Dei suoi titoli più tempestivi ricordo quelli su “Hamas. Prospettive, sviluppi, paure” (2006); “Hamas alla prova del governo. La Palestina sull’orlo della guerra civile” (2007); “La terra di chi? Geografia del conflitto arabo-israeliano-palestinese” (2008, con l’introduzione di Gianni Sofri), tutti per Il Ponte. La “biografia non autorizzata” di Saddam Hussein (2003, Guerini). Il caso Nigeria – “Petrolio, forze armate e democrazia” (2004, Carocci). Sull’Iran: “Nel nome di Omar. Rivoluzione, clero e potere in Iran” (Odoya 2008). Quello per Laterza sul tradimento delle rivoluzioni del 2011, le primavere arabe, “Purgatorio arabo” – e inferno siriano, specialmente. Ancora per Laterza, 2012, i due volumi, “Medio Oriente. Una storia dal 1918 al 1991”, e “dal 1991 a oggi”. Qui avevo riletto da poco il capitolo sull’11 settembre 2001, lo shock di quell’impresa terroristica senza precedenti, nemmeno nell’immaginazione, la sensazione attonita di onnipotenza nemica, e l’eccesso di reazione, per l’affinità turbante con lo shock del 7 ottobre e la reazione – dal cui eccesso, sulla scorta dell’11 settembre, Biden aveva invano messo in guardia. E’ stata una delle autrici più capaci di mostrare in quello che sembra un guazzabuglio insolubile e respingente di nomi e soprannomi e sigle e luoghi astrusi, una trama affascinante di avventure, sofferenze e speranze umane. E una tragedia anche, certo, insidiata da una grottesca poeticità, sempre sul punto di spezzarsi, appesa a un filo – “il capello di Muawiya”.

Di una generazione più giovane, Marcella era stata amica di Lisa Giua Foa, e con lei e con Anna Maria Gentili aveva seguito Alexander Langer e la Fondazione che ne ha ereditato e proseguito l’opera. L’amicizia ha contato decisivamente nella sua vita. E’ stata malata a lungo, se n’è andata con una straordinaria serenità.
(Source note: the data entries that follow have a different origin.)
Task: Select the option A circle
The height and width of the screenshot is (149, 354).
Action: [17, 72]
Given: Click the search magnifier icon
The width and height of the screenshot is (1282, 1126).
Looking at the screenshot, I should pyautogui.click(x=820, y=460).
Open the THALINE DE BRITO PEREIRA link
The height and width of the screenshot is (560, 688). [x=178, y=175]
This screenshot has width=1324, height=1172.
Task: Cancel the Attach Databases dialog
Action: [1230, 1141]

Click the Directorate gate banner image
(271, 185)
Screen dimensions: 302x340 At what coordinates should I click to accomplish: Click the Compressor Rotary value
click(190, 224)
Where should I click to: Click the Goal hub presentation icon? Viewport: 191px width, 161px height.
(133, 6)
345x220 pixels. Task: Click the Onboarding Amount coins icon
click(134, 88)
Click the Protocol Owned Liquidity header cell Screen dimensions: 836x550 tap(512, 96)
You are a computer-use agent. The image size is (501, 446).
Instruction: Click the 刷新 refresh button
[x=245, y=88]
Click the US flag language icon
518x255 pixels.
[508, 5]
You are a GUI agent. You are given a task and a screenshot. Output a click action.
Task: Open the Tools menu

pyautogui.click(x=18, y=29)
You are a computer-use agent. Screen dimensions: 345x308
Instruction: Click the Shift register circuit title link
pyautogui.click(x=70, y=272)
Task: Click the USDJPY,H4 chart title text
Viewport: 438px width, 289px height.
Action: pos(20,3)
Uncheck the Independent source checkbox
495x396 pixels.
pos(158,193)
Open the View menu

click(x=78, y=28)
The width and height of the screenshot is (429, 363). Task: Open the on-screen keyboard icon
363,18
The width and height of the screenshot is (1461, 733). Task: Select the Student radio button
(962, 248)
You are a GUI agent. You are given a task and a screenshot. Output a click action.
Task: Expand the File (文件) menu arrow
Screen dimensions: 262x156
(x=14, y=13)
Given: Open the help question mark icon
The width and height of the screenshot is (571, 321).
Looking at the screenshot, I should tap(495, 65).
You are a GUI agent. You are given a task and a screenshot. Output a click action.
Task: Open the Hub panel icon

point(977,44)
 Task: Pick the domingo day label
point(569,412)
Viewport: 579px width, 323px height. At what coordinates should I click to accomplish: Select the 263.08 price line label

Delle persone più affettuosamente vicine è stata, coi suoi figli, Flaminia Morandi, che con lei aveva scritto e firmato due singolari romanzi, nel 1991 e nel 1992, “L’occhio chiuso del paradiso” e “Predoni di anime” (Sperling & Kupfer). Fra “romanzo saggio e romanzo poliziesco”, ne scrisse Ottavio Cecchi, di cui ho appena trovato la recensione, e ho appreso che vi figurava anche un papa ucraino. Li cito ma non li ho letti e ora mi dispiace, perché per Marcella come per Flaminia, che conobbi grazie all’Arsenale della pace torinese, ho una grande ammirazione. Per il giornale del Sermig Flaminia ha scritto di Marcella e del suo tempo all’hospice, l’occasione di prendere congedo con dolcezza, il “privilegio di essere testimone del proprio passaggio in un’altra dimensione”. Una riflessione e un saluto bellissimo, grato dell’esperienza “di un cuore finalmente libero da ogni commedia da recitare sul palcoscenico del mondo. Finalmente libero di incrociare lo sguardo perdutamente innamorato di Dio”. Così è per Flaminia, così dev’essere stato, a modo suo, anche per Marcella.